Harvesting ambient acoustic energy using acoustic resonators.

Abstract

There is currently a high demand for the development of powering systems to supply electricity to small wireless electronic devices. This has led to various energy harvesting concepts aimed to harvest potential energy sources, such as solar, thermal, wind, and vibration/wave energies. Harvesting acoustic energy has been rarely investigated because of its lower energy density compared with other resources. Even though a single acoustic wave has the lowest energy density among the above candidates, sound is abundant in our everyday life and is currently wasted. Therefore, harvesting sound energy would be a good alternative to already existing other energy harvesters.

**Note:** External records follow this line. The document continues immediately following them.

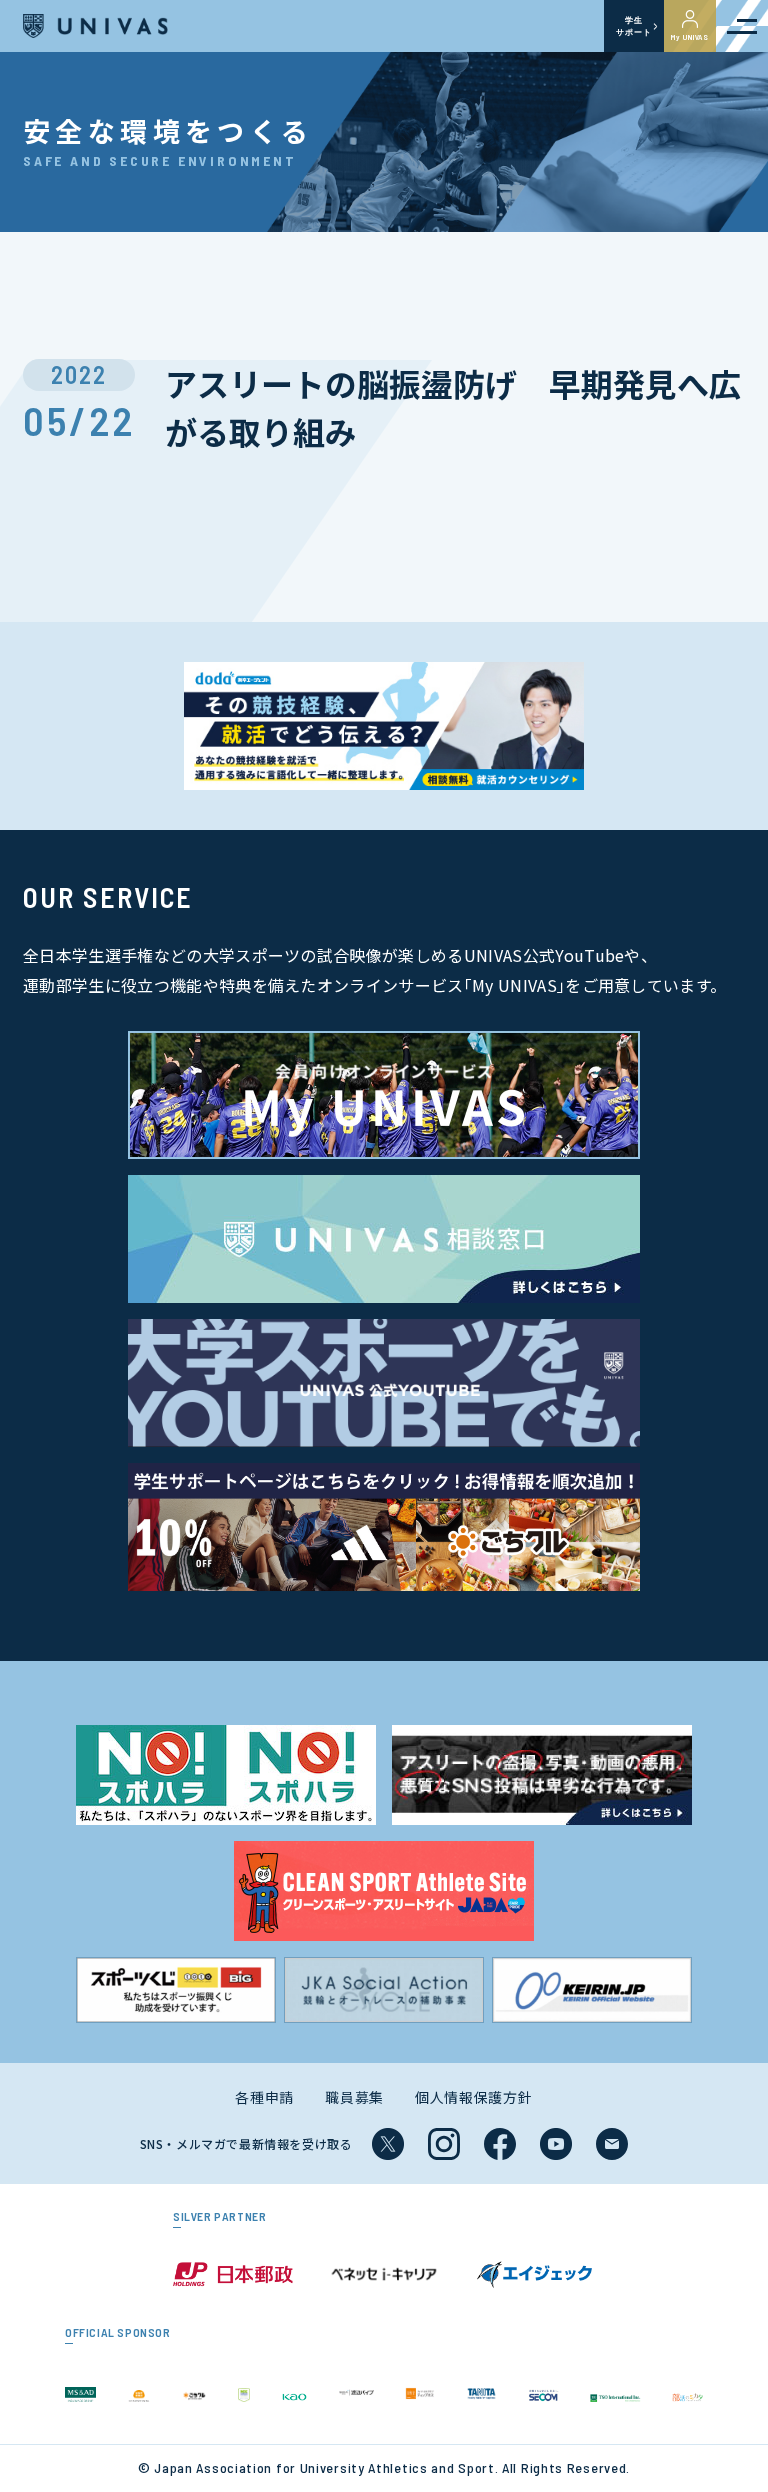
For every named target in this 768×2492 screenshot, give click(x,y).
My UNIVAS (690, 37)
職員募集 (354, 2097)
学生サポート (633, 26)
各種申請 (264, 2097)
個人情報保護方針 (474, 2097)
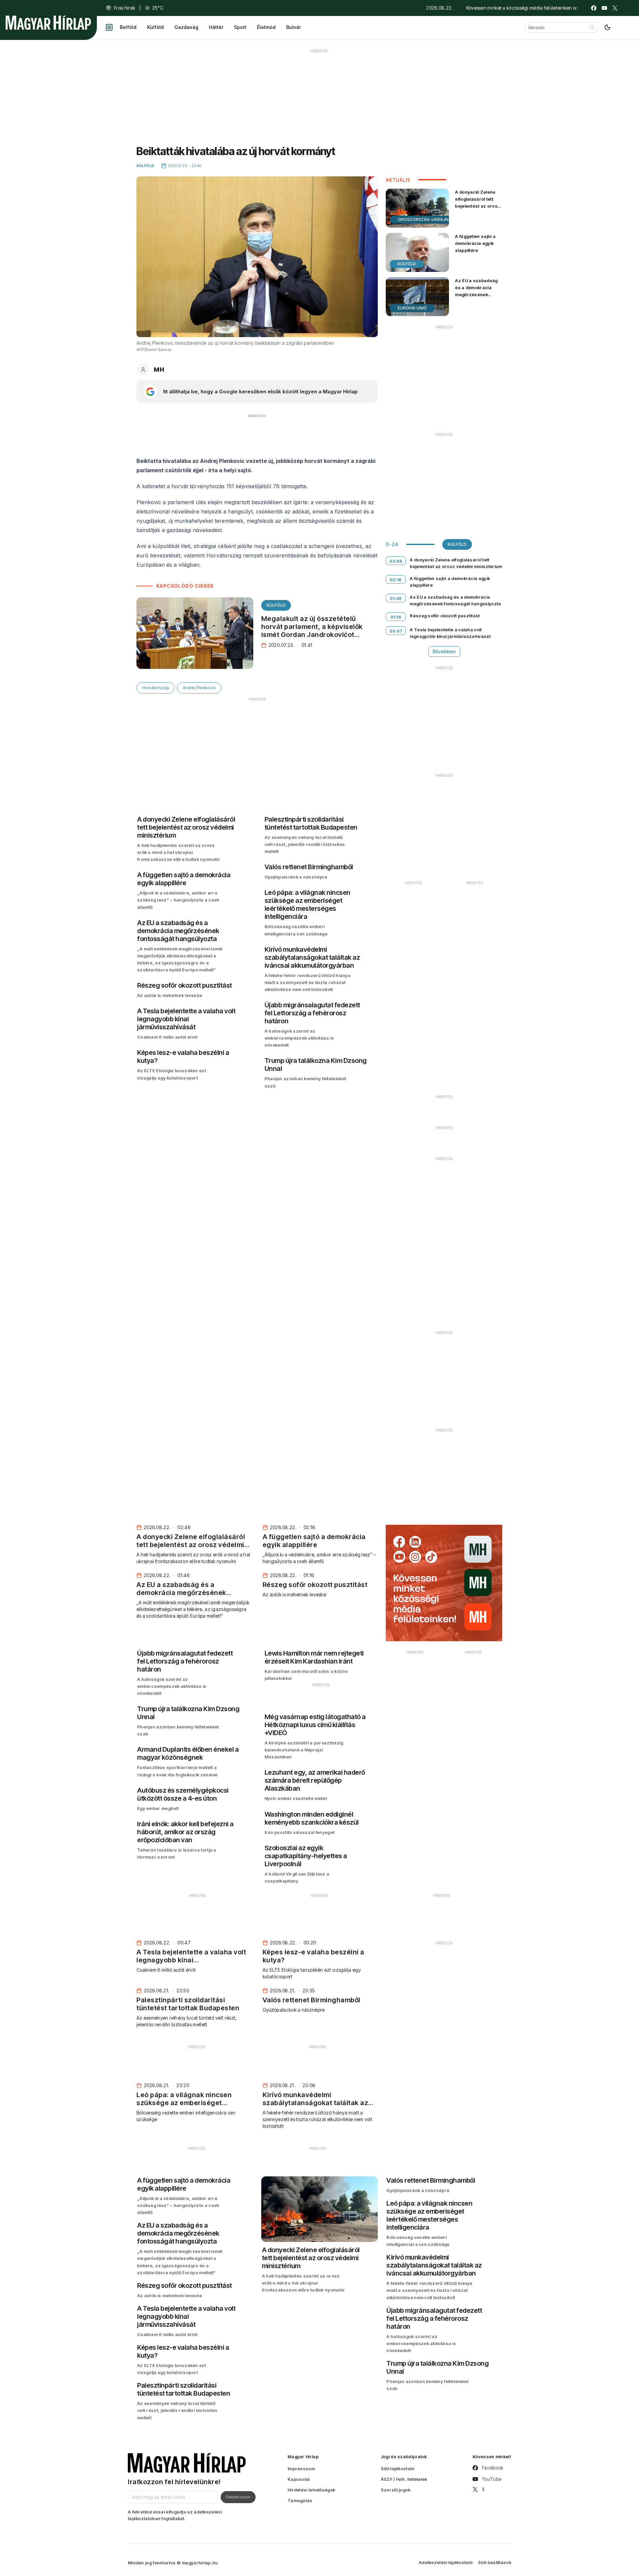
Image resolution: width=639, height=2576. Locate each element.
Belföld (128, 27)
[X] (615, 8)
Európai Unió (412, 307)
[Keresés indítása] (592, 27)
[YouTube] (604, 8)
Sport (240, 27)
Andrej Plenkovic (199, 687)
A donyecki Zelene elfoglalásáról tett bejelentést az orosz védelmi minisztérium (478, 202)
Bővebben (444, 651)
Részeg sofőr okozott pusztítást (445, 615)
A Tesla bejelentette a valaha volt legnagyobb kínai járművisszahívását (450, 633)
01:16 (396, 617)
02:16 (396, 579)
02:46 (396, 561)
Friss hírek (124, 8)
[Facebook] (593, 8)
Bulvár (293, 27)
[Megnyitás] (109, 27)
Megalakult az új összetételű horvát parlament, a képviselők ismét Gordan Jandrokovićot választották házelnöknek (312, 631)
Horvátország (155, 687)
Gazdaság (186, 27)
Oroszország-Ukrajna (424, 219)
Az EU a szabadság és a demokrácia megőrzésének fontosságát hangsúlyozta (476, 294)
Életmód (266, 27)
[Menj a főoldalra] (48, 23)
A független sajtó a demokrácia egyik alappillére (475, 243)
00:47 (396, 631)
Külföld (155, 27)
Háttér (216, 27)
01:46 (396, 598)
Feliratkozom (238, 2496)
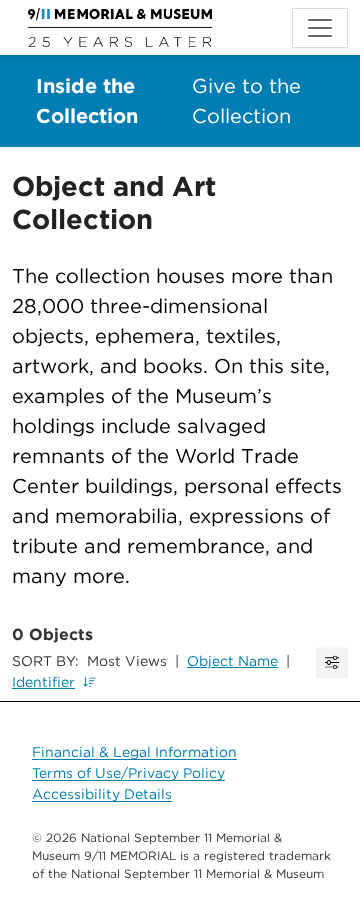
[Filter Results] (332, 662)
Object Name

In this work, a computational model for harvesting acoustic energy using a Helmholtz resonator will be presented. To convert acoustic energy to electricity, piezoelectric wires are placed inside a Helmholtz resonator. When an external sound excites the resonator at acoustic resonant frequencies, the amplified acoustic pressure is developed and generates the vibration motion of the piezoelectric wires resulting in electricity generation. Fundamental mechanisms coupling the electrical power generation by acoustic resonant behavior of Helmholtz resonators will be presented. The effects of geometries of Helmholtz resonators and piezoelectric wires on electricity generation have been studied numerically and will be presented.